Sementara itu, kompor gas umumnya memiliki efisiensi sekitar 40 hingga 50 persen. Artinya, sebagian energi dari gas terbuang ke udara dan tidak sepenuhnya digunakan untuk memasak.

Kecepatan memasak

Kompor listrik induksi dapat memanaskan peralatan masak lebih cepat karena panas langsung dihasilkan pada dasar panci. Teknologi ini menggunakan medan elektromagnetik untuk memanaskan logam secara langsung.

Sebaliknya, kompor LPG menghasilkan api terbuka yang memanaskan panci secara tidak langsung. Proses ini membuat sebagian panas terlepas ke udara di sekitar kompor.

Biaya operasional

Dalam beberapa perhitungan, kompor listrik induksi dapat lebih hemat biaya operasional dibandingkan LPG. Efisiensi energi yang tinggi membuat konsumsi energi menjadi lebih rendah.

Namun biaya yang dikeluarkan tetap bergantung pada tarif listrik serta frekuensi memasak di rumah tangga. Perbandingan ini juga bisa berbeda di setiap daerah.

Kemudahan dan keamanan penggunaan

Kompor listrik umumnya memiliki desain lebih modern dan mudah dioperasikan. Selain itu, tidak ada api terbuka sehingga risiko kebakaran relatif lebih kecil.

Di sisi lain, kompor LPG masih menjadi pilihan banyak rumah tangga karena praktis digunakan tanpa bergantung pada pasokan listrik. Peralatan memasak untuk kompor gas juga lebih fleksibel digunakan.

Jenis peralatan masak

Penggunaan kompor listrik induksi membutuhkan peralatan masak tertentu yang dapat menghantarkan medan magnet. Biasanya panci atau wajan harus berbahan besi atau stainless steel yang bersifat magnetik.

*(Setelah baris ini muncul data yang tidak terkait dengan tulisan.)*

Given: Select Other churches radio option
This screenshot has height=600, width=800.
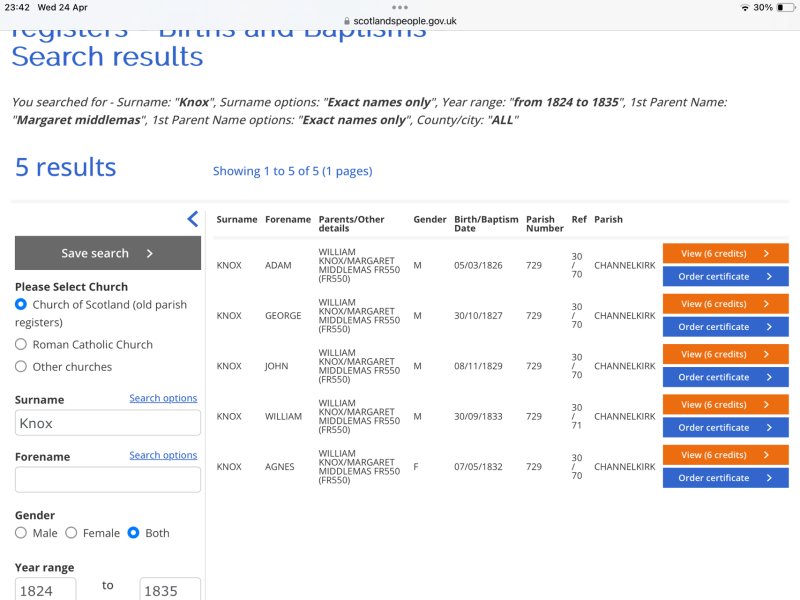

Sementara kompor LPG dapat digunakan dengan hampir semua jenis peralatan masak. Hal ini membuat kompor gas masih menjadi pilihan praktis bagi banyak keluarga.

Pemilihan kompor pada akhirnya bergantung pada kebutuhan dan kondisi masing-masing rumah tangga. Beberapa keluarga mungkin lebih memilih LPG karena sudah terbiasa dan mudah digunakan.

Namun bagi sebagian masyarakat, kompor listrik dapat menjadi alternatif menarik karena lebih efisien dan modern. Terlebih dengan adanya dorongan pemerintah untuk mempercepat transisi energi di sektor rumah tangga.

Dengan memahami perbandingan keduanya, masyarakat dapat memilih jenis kompor yang paling sesuai. Hal terpenting adalah penggunaan energi yang tetap efisien, aman, dan mendukung ketahanan energi nasional.